今日は「自然に飾られて」について考えてみたい。1990/10アルバム「ハンサムボーイ」に収録されている。目の前の少女がやがて大人の女性に成長していくであろう姿を想像しながら、同時にこんな風になってほしいという自身の願望が込められている。長女の衣布サラサさんが6才の頃である。少女が大人の女性に成長していく過程については、後の1993/7「Make-up Shadow」でも語られている。やってはいけないと思いつつ母親の寝室の鏡台から口紅とアイシャドウを持ち出し真夜中に恥じらいを抱いて試すことで大人の女性への扉を開いて行くと表現されている。

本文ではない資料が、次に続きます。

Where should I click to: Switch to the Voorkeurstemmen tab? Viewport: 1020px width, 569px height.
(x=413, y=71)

誘惑が罪悪感を凌駕しているのだろう。
しかしこの頃では、まだそんな具体的な行為が描かれていない。「誘われて Woman 息づく風に 素肌に触れるめまいに」。そよ風がまるで息づいているかのように少女の周りを流れているようだ。そしてそんな光景を感じてはっとしていると。「夜空の星に 見とれて Baby 今から恋のストーリー 夢のような バルコニー 緑の風 に応えて」。またバルコニーから夜空の星を見上げながらこれからの恋の行方に見とれているのだろうと。「言わないでロマンス 言葉は Maybe 流れる歌にまかせて」。ロマンスは言葉で伝えるものではなく、何気なく出会って生まれるものであってほしいと。
「大人の服に 着がえて Lady ドアから外がステージ」。出かける時は大人の服に着がえてドアから一歩出たら、ステージのつもりで颯爽と歩いてほしいと。「空は Moon Light 6月のささやく声 に気づいて」。特に6月はそうすることに相応しい季節だから。「微笑んだまま 恋人のそばで 自然に飾られて」。父親として、こんな大人の女性になってほしいという願いは表現できたにしても、少女が夢見ていることまでは想像できないでいるのではないだろうか。それは「息づく風」、「緑の風」、「そよ風」とさまざまな風で表現しようとしているところに見られていて、また同時に「自然に飾られて」というタイトルも、娘の将来の具体的な姿が想像できないでいると聞こえるのであるが。